⚠️ How to to upgrade to grewpy 0.7
Version 0.7 introduced some changes, which are described here. Feel free to post an issue here if you need help with the new version.
The modules Matchings and Observations are removed.
Clustering parameters in search and count (module Corpus)
The clustering mechanim for the functions search and count were previously accessible with two arguments named clustering_parameter and clustering_keys.
The first is removed and only clustering_keys is now available.
Example
We look at the relation comp:cleft in SUD_French-GSD@2.16 and want to observe the POS of the governor and dependent of this relation.
We suppose that a local folder named SUD_French-GSD@2.16 is available in the current directory (data can be downloaded from GitHub).
from grewpy import Corpus, Request
corpus = Corpus("SUD_French-GSD@2.16")
request = Request ("pattern { X -[comp:cleft]-> Y }")
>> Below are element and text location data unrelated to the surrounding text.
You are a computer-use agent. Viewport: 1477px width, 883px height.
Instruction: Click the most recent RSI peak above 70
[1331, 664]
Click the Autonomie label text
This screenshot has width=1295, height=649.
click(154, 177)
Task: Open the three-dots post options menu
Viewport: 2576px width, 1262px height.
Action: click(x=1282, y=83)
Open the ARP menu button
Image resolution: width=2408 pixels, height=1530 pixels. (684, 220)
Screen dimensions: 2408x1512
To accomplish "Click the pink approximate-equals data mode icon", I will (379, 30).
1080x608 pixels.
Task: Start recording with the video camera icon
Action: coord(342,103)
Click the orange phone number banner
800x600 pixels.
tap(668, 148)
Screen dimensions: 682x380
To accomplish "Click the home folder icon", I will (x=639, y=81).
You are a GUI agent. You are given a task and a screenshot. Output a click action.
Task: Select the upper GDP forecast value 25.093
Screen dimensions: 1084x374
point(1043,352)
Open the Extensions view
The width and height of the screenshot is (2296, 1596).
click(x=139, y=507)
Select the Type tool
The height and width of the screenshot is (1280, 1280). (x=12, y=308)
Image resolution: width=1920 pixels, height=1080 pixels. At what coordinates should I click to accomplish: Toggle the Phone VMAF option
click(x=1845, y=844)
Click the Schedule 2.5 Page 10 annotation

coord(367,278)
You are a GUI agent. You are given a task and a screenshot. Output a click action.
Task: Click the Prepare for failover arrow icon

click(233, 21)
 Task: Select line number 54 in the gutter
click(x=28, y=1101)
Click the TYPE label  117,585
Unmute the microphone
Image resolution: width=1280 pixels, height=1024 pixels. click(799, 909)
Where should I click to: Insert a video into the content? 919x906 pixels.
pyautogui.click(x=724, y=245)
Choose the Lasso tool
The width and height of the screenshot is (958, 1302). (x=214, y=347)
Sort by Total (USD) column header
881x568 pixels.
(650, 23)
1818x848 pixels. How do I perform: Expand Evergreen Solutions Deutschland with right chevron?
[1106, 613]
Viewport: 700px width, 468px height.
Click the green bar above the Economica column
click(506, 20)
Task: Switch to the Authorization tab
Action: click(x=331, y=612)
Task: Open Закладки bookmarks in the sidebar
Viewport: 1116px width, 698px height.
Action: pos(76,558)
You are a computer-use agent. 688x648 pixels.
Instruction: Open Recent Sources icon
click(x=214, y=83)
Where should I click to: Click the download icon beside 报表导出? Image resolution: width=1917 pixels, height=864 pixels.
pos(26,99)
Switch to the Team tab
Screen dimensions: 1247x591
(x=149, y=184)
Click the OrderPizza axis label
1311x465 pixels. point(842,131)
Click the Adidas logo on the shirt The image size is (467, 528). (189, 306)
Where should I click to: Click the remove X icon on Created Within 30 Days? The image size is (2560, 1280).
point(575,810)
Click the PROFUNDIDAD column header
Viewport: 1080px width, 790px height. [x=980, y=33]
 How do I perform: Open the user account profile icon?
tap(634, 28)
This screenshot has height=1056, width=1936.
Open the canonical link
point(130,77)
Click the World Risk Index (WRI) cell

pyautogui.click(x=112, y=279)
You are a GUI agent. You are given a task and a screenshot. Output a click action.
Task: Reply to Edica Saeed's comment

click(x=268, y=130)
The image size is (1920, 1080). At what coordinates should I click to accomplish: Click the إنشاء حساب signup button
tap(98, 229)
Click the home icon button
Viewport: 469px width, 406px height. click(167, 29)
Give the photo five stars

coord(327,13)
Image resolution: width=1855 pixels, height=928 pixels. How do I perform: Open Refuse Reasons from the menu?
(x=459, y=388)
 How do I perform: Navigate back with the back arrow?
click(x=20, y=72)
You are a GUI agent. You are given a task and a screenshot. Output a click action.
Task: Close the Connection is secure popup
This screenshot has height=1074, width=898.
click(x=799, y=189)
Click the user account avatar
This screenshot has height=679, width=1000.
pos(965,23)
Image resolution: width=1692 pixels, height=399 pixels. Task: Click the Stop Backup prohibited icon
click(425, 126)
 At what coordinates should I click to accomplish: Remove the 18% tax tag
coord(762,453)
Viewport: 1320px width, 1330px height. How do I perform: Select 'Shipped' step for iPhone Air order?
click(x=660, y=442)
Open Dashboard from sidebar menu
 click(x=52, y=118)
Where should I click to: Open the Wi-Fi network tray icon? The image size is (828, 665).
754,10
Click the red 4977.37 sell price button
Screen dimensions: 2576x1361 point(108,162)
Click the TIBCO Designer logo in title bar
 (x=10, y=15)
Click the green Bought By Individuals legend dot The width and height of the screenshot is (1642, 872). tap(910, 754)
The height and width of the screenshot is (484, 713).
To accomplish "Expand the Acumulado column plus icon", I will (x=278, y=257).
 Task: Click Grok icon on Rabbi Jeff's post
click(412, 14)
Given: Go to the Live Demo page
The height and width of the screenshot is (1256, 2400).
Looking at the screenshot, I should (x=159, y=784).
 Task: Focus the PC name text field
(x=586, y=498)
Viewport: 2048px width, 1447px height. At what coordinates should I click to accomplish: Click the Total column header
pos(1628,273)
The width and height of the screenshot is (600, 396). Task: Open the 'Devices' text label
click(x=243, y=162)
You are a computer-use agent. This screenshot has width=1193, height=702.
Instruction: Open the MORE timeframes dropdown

print (corpus.count (request, clustering_keys=["X.upos", "Y.upos"]))
returns
{('AUX', 'VERB'): 71, ('AUX', 'SCONJ'): 117, ('AUX', 'AUX'): 24}
The output is a “flat” dictionary where keys are pair for each possible value of the two feature X.upos and Y.upos.
More generally, if clustering_keys is a n-tuple, the output dictionary contains n-tuple keys.
It is possible to get a recursive dictionary with the flat=False argument.
This corresponds to the default behavior before grewpy version 0.7 and with grew grep (see doc).
from grewpy import Corpus, Request
corpus = Corpus("SUD_French-GSD@2.16")
request = Request ("pattern { X -[comp:cleft]-> Y }")
print (corpus.count (request, flat=False, clustering_keys=["X.upos", "Y.upos"]))
{'AUX': {'VERB': 71, 'SCONJ': 117, 'AUX': 24}}